* _TRY IT_: Find the line containing "Where should I click to: Zoom" in the listing below. Repeat it exactly, along with each following line up to and including the one containing "You are a computer-use agent. 1372x890".

* _DATASET RECORDS_:
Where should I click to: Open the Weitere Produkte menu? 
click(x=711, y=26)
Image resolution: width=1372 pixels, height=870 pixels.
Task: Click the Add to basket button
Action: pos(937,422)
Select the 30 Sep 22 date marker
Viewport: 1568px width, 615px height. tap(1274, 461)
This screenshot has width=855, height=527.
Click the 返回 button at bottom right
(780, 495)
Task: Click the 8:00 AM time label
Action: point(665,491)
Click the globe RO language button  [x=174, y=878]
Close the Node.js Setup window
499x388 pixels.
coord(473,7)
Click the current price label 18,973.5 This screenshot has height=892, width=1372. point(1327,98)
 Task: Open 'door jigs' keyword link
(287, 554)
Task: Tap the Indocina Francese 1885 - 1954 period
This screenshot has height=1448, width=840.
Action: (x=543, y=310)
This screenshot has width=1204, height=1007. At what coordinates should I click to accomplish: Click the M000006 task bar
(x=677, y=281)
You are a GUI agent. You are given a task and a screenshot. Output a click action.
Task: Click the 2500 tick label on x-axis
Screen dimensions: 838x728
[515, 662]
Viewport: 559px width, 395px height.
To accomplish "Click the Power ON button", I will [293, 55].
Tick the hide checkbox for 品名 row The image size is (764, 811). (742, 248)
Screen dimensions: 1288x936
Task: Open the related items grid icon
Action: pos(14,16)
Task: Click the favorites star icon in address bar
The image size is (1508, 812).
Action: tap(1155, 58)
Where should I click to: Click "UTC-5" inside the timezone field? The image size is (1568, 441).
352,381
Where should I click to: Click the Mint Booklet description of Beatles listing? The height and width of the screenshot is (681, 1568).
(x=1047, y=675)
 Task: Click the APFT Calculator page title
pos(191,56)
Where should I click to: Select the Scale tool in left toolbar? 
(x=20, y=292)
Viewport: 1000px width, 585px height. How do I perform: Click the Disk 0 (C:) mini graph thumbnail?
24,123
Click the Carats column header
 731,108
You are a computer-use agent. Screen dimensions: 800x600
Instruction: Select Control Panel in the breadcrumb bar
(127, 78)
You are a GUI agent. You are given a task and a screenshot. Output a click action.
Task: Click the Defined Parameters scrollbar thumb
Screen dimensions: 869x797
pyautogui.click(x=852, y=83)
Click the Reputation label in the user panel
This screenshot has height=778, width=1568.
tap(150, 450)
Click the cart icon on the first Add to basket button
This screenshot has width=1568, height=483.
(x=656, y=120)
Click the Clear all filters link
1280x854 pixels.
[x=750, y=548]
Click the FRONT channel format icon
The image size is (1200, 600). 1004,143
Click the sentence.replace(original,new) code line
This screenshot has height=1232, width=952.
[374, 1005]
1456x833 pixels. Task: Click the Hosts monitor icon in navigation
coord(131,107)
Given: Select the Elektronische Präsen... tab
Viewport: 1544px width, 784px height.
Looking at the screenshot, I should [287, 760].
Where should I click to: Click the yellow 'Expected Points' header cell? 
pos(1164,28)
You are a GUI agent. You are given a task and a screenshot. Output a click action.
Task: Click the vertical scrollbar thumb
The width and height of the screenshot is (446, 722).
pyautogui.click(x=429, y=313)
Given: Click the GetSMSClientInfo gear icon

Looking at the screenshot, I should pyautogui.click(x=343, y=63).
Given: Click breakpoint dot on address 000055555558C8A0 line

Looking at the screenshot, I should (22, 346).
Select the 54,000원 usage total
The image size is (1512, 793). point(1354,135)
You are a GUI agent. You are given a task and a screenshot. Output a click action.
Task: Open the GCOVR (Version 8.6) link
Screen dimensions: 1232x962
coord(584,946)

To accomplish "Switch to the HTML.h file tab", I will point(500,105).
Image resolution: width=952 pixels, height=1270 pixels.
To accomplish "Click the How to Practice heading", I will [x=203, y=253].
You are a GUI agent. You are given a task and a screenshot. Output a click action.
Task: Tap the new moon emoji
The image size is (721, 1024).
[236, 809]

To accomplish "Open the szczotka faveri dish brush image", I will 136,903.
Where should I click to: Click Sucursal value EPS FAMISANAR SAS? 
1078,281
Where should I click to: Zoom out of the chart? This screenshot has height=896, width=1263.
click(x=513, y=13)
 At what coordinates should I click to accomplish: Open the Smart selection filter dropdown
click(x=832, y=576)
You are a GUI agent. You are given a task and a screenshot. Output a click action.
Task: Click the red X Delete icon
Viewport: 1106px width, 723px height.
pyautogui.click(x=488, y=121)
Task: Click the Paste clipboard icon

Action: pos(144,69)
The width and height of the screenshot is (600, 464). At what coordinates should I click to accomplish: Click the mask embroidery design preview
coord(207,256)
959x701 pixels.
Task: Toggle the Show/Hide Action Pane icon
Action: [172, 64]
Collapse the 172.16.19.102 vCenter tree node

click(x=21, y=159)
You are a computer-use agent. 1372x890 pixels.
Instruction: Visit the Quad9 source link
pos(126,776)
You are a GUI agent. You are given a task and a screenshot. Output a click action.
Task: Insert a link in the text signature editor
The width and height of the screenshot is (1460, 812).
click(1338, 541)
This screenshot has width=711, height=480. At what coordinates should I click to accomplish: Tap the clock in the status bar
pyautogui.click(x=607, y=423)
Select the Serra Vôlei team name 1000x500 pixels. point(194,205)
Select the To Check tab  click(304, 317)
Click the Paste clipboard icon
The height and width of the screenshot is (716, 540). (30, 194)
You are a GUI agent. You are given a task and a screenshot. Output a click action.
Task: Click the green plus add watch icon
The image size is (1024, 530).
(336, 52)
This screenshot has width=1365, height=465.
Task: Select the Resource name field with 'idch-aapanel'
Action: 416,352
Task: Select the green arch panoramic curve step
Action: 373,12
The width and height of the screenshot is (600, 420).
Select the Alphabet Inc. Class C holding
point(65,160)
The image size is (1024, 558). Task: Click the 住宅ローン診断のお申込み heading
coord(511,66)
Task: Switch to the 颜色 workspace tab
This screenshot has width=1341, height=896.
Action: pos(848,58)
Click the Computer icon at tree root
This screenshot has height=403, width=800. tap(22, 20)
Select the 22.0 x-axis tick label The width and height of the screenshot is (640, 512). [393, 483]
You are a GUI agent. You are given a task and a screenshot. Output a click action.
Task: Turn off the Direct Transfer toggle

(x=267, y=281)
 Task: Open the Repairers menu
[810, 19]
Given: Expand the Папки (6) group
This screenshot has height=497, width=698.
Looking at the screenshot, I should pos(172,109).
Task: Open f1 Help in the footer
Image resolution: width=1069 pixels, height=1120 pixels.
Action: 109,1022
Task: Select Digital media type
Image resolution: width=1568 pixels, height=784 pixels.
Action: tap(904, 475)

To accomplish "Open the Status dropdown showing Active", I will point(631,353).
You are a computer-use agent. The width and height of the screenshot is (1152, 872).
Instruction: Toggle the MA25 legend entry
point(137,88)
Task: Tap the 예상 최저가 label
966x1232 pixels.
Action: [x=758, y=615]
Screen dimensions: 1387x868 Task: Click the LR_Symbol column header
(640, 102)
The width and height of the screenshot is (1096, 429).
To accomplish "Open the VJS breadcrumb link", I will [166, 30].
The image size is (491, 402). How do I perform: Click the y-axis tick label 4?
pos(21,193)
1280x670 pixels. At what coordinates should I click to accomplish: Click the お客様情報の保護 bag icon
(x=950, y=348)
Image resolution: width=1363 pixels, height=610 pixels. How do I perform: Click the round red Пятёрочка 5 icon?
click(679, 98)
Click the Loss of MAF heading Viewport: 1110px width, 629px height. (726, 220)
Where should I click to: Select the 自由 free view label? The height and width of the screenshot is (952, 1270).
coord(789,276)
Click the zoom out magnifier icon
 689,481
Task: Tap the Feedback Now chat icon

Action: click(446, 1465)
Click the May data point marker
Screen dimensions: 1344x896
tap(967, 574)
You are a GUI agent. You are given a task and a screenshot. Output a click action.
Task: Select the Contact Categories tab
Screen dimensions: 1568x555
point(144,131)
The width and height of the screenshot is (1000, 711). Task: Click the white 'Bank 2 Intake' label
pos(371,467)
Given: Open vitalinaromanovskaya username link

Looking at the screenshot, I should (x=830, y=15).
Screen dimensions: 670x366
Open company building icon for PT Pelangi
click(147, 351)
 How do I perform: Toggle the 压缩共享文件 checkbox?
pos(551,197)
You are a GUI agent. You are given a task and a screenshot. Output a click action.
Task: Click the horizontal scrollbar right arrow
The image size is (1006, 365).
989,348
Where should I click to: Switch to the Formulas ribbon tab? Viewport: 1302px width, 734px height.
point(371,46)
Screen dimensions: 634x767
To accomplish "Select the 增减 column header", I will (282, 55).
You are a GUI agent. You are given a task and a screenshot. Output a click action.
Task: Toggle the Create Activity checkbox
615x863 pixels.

* _WORKED SOLUTION_:
Where should I click to: Zoom out of the chart? This screenshot has height=896, width=1263.
click(x=513, y=13)
 At what coordinates should I click to accomplish: Open the Smart selection filter dropdown
click(x=832, y=576)
You are a GUI agent. You are given a task and a screenshot. Output a click action.
Task: Click the red X Delete icon
Viewport: 1106px width, 723px height.
pyautogui.click(x=488, y=121)
Task: Click the Paste clipboard icon

Action: pos(144,69)
The width and height of the screenshot is (600, 464). At what coordinates should I click to accomplish: Click the mask embroidery design preview
coord(207,256)
959x701 pixels.
Task: Toggle the Show/Hide Action Pane icon
Action: [172, 64]
Collapse the 172.16.19.102 vCenter tree node

click(x=21, y=159)
You are a computer-use agent. 1372x890 pixels.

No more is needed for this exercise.